Oberg’s numbers overall won’t catch anyone’s eye — she averaged 1.1 points and 1.2 rebounds in 39 games at Arkansas — but upon closer look is an intriguing addition for a team that finished 15-18 overall, 7-11 in the Big Ten, last season and welcomes a nationally ranked freshmen class for 2022-23.

When Oberg was given a shot, she was productive. As a junior last season, she played double-digit minutes only four times in 19 appearances, three straight in December. In victories over Jackson State, Arkansas-Little Rock and Central Arkansas, Oberg averaged 8 points and 5.6 rebounds in 19.3 minutes a game.

Two games later, she failed to dent to scoresheet in 14 minutes against Tennessee and essentially never played again, 13 scattered minutes in eight games.

Why?

“I wish I could tell you, I really don’t know,” Oberg said. “I am wondering the same thing. That was, like, the main reason that I chose to leave.”

Oberg had options as a senior in high school. She started at Holy Angels, where she played with former Gophers forward Laura Bagwell Katalinich, before a back injury forced her to miss her junior season. She transferred to Bloomington Kennedy for her senior season and had scholarship offers from the Gophers, Michigan, Michigan State, Purdue, Maryland and Washington.

She chose Arkansas because she liked the people she met in the program, which wound up helping during her junior season. After producing in her few chances and falling out of the rotation, Oberg said, she was miserable.

“It was really hard. Like, it was awful,” she said. “At that point I wasn’t doing it for me, I was doing it to be there for my friends and teammates, and that was what got me through it. My friends were really good to me.”

When Whalen called, she sensed a kindred spirit.

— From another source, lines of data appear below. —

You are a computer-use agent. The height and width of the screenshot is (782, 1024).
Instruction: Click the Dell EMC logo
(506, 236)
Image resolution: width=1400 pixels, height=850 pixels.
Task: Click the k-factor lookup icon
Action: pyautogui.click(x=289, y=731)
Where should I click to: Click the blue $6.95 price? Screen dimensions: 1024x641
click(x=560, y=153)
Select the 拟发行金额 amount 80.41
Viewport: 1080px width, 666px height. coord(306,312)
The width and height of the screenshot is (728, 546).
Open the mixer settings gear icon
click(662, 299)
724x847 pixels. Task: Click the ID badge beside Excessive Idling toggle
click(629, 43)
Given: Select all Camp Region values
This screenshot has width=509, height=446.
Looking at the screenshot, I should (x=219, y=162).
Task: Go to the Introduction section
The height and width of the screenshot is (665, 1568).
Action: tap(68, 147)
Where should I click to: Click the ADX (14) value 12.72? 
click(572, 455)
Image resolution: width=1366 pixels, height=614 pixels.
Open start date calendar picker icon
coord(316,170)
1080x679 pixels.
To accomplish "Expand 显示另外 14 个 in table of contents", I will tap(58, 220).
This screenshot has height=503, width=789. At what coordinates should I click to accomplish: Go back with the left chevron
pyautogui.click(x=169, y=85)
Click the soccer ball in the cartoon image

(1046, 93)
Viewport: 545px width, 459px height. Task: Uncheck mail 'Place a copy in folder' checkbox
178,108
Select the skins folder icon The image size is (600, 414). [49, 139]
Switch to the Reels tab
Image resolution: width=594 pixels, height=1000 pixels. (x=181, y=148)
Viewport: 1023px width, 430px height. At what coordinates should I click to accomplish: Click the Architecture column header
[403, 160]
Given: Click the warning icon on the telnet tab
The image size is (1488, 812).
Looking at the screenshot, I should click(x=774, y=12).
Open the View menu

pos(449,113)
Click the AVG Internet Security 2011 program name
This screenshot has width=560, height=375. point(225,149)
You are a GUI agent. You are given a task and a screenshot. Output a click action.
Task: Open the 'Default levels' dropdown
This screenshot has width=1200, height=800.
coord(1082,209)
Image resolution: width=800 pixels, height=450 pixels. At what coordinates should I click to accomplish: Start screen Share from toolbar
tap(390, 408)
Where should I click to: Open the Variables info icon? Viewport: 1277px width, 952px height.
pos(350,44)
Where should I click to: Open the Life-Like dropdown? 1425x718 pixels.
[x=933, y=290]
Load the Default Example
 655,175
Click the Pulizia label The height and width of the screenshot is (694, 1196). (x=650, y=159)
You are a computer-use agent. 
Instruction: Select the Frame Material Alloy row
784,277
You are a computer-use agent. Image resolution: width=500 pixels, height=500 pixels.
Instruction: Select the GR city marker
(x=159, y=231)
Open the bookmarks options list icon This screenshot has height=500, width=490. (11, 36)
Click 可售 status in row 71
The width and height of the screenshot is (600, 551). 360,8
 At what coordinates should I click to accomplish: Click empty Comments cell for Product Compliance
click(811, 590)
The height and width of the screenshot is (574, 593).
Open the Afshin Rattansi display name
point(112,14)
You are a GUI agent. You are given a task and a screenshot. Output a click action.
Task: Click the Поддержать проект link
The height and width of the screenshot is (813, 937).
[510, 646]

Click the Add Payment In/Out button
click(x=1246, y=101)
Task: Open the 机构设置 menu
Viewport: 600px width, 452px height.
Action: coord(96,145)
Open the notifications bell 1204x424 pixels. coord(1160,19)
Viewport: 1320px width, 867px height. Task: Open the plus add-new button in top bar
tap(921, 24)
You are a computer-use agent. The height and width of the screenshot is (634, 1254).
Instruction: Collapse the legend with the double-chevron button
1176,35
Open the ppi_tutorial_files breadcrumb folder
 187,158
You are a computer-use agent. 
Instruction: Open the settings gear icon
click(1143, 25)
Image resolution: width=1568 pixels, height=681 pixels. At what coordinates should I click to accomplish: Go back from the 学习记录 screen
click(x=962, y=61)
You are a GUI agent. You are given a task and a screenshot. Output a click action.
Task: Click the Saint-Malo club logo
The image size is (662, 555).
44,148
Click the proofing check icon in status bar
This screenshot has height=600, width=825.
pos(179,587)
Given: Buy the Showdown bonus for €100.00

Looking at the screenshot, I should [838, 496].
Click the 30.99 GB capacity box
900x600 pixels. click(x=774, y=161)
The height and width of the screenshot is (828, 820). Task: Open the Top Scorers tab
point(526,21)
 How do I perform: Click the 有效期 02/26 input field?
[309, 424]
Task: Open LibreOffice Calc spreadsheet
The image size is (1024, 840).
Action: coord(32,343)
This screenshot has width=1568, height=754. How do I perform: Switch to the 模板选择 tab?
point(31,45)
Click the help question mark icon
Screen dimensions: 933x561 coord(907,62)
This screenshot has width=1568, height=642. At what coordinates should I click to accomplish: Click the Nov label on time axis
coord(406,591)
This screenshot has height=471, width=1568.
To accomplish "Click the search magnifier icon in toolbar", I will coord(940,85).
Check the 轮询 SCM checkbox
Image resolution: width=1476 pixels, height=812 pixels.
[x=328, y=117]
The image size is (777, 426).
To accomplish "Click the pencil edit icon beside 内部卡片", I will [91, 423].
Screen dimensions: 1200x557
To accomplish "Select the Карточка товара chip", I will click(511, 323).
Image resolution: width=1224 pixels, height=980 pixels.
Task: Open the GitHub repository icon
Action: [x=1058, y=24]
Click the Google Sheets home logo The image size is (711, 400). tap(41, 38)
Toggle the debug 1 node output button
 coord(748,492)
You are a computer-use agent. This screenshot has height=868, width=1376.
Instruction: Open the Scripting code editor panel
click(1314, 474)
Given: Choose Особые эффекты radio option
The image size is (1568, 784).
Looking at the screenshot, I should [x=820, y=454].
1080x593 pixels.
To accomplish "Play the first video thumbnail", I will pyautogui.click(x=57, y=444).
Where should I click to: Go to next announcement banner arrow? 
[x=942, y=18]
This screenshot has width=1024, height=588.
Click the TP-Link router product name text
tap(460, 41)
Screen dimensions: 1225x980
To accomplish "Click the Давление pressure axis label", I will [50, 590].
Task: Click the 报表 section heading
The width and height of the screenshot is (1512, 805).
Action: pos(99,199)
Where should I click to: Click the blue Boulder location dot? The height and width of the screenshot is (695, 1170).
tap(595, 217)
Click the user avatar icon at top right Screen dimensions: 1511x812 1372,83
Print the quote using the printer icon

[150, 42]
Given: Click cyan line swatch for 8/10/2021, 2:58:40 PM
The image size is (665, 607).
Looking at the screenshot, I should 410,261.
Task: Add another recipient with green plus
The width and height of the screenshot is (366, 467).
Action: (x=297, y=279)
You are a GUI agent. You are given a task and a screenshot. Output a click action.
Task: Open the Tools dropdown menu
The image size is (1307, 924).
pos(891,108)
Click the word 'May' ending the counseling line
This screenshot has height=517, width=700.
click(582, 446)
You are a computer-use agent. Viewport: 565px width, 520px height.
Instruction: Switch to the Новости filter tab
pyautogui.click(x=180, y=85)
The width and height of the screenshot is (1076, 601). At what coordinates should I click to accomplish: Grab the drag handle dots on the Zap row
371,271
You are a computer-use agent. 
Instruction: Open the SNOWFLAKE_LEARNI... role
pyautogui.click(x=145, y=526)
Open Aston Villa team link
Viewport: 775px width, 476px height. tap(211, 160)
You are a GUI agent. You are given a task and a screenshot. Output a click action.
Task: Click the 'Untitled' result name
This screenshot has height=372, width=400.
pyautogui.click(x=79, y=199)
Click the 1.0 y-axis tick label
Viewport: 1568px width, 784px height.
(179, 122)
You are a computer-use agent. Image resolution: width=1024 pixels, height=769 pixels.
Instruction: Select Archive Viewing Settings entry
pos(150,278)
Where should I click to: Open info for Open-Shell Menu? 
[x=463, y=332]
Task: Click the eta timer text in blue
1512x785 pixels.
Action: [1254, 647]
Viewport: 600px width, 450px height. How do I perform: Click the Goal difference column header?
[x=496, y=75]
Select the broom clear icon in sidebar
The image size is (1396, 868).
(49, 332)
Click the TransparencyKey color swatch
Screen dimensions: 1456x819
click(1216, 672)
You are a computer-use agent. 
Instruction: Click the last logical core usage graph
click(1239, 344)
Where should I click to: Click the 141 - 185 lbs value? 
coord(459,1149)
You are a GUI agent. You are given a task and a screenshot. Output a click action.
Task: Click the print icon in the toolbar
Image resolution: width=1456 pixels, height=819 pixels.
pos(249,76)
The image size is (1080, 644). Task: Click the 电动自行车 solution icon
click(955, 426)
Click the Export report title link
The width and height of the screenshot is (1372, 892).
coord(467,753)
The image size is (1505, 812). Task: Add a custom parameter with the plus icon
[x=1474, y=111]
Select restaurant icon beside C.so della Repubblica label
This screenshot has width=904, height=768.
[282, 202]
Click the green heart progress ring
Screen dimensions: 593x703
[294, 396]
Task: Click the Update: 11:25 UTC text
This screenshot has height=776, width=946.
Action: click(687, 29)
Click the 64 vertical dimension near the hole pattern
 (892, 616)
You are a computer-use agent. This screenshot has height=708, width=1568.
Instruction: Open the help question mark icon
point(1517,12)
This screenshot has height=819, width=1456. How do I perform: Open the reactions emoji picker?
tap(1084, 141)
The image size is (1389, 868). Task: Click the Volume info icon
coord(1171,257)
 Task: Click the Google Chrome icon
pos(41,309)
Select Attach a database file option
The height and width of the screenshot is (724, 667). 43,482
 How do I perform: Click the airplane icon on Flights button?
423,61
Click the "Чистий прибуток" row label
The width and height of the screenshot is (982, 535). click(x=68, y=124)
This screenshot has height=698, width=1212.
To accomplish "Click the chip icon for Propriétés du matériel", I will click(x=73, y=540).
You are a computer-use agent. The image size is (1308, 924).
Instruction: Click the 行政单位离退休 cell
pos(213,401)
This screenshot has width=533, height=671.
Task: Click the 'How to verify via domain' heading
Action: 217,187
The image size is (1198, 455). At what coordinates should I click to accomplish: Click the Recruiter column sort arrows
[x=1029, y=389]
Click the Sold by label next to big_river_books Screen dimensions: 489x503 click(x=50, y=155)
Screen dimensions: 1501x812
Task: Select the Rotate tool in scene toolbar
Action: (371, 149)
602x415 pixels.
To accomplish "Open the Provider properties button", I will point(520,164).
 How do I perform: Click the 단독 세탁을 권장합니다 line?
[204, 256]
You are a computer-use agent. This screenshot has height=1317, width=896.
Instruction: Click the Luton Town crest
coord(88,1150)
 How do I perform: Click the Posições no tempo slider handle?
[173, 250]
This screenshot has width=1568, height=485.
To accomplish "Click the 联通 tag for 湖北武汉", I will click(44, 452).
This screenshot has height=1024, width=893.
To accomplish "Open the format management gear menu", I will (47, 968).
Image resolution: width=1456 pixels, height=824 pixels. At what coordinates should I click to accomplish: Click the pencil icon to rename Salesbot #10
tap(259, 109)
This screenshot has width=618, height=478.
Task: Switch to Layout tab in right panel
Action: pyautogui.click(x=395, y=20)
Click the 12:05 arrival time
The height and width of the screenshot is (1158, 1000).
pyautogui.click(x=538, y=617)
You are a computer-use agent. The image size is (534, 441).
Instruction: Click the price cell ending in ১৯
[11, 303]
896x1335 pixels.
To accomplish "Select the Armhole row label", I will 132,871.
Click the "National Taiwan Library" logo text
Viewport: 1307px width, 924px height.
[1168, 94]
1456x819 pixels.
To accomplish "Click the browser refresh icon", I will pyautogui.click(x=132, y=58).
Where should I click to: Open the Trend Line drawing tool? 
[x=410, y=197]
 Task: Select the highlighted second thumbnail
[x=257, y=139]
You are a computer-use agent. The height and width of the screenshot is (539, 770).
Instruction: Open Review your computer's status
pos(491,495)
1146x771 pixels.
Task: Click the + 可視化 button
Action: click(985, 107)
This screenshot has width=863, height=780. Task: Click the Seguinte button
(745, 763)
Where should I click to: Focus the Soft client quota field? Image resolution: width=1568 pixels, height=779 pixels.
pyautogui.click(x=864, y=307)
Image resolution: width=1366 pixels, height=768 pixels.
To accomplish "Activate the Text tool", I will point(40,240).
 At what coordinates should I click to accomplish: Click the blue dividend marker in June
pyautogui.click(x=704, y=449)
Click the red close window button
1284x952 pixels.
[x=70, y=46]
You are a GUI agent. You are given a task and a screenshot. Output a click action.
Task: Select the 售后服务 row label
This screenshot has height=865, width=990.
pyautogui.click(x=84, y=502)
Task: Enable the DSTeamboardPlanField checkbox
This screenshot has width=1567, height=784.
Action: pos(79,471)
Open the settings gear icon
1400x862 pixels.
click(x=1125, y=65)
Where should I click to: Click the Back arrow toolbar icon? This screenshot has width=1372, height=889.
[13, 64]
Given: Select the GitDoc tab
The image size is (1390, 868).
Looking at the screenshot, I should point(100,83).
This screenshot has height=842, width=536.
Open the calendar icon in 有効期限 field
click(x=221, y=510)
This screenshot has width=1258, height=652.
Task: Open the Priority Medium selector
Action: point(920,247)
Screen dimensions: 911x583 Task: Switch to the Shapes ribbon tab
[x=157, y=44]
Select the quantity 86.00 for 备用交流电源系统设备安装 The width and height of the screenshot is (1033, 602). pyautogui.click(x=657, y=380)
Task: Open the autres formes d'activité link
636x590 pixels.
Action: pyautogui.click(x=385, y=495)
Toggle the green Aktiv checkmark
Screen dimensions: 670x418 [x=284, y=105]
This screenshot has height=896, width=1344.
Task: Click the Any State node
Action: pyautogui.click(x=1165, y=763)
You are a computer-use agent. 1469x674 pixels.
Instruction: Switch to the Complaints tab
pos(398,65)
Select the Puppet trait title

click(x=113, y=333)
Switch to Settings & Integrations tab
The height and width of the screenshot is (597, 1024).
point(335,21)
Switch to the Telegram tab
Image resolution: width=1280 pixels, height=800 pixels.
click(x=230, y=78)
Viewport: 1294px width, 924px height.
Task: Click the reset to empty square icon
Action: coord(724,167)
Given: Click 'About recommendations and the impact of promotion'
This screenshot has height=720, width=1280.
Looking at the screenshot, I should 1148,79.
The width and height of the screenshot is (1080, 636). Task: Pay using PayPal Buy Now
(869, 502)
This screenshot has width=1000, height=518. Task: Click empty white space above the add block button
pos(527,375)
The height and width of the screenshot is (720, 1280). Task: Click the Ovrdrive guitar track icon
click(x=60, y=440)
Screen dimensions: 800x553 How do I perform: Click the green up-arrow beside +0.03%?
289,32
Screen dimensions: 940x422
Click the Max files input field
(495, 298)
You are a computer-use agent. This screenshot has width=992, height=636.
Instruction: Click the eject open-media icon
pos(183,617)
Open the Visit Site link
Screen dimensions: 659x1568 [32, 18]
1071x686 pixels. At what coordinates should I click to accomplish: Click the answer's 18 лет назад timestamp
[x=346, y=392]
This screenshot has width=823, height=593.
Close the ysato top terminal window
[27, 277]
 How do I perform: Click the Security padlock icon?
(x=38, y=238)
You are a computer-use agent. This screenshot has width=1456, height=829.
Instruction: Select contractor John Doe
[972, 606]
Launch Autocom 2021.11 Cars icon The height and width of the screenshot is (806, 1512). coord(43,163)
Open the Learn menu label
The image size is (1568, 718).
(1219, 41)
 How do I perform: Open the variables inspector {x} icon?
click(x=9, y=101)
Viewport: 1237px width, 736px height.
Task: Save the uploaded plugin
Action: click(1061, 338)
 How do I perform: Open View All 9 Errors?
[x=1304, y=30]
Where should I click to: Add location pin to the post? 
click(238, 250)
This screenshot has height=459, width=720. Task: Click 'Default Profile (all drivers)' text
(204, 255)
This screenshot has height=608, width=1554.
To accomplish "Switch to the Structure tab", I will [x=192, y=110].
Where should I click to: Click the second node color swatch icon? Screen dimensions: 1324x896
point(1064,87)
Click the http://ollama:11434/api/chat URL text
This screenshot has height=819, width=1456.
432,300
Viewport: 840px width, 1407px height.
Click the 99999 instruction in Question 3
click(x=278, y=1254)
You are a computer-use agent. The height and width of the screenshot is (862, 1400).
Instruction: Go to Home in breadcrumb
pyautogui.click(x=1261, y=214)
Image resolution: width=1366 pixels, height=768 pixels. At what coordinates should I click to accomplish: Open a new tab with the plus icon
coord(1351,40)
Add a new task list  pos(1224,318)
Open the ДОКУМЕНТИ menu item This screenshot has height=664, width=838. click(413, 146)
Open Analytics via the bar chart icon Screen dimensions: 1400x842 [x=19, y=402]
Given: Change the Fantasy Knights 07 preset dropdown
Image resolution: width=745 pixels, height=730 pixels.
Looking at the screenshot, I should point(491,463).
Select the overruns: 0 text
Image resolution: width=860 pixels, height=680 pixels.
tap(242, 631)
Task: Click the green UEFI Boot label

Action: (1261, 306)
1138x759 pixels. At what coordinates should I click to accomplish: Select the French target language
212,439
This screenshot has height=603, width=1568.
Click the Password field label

“I would say I’m a pretty intuitive person and in the times that I talked to her, I had kind of seen some of myself in her,” Oberg said. And, she acknowledged, “there was a little bit of a fangirl moment when I heard from her because, you know, it’s crazy. There’s just a lot of opportunity.”

Oberg will have two seasons of eligibility and is petitioning the NCAA for a third, a medical redshirt for her freshman season cut short by a pandemic and a truck.

“I’m going in (to Minnesota) to do my best,” she said. “I don’t want to say, ‘I’m going to do this, I’m going to do that.’ I’m going to go in and do the best I can, you know? Shoot for the moon.”